> **Your instructions**: Could you return every record below without changing a word?

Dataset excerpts
----

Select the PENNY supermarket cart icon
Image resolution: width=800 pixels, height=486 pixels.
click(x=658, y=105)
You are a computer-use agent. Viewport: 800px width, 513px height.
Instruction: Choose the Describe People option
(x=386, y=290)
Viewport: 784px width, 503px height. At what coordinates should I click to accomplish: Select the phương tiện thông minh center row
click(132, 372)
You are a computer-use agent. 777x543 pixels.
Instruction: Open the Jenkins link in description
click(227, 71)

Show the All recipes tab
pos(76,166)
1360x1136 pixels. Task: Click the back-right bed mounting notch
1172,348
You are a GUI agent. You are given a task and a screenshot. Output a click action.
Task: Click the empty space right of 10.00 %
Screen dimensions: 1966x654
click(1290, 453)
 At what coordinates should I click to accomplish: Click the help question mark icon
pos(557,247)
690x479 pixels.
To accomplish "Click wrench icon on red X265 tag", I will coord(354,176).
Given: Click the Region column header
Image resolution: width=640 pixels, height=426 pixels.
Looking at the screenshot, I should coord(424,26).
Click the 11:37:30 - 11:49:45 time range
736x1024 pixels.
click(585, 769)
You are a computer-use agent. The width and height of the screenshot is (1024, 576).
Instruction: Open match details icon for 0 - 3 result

----

> **Exercise answer**:
Select the PENNY supermarket cart icon
Image resolution: width=800 pixels, height=486 pixels.
click(x=658, y=105)
You are a computer-use agent. Viewport: 800px width, 513px height.
Instruction: Choose the Describe People option
(x=386, y=290)
Viewport: 784px width, 503px height. At what coordinates should I click to accomplish: Select the phương tiện thông minh center row
click(132, 372)
You are a computer-use agent. 777x543 pixels.
Instruction: Open the Jenkins link in description
click(227, 71)

Show the All recipes tab
pos(76,166)
1360x1136 pixels. Task: Click the back-right bed mounting notch
1172,348
You are a GUI agent. You are given a task and a screenshot. Output a click action.
Task: Click the empty space right of 10.00 %
Screen dimensions: 1966x654
click(1290, 453)
 At what coordinates should I click to accomplish: Click the help question mark icon
pos(557,247)
690x479 pixels.
To accomplish "Click wrench icon on red X265 tag", I will coord(354,176).
Given: Click the Region column header
Image resolution: width=640 pixels, height=426 pixels.
Looking at the screenshot, I should coord(424,26).
Click the 11:37:30 - 11:49:45 time range
736x1024 pixels.
click(585, 769)
You are a computer-use agent. The width and height of the screenshot is (1024, 576).
Instruction: Open match details icon for 0 - 3 result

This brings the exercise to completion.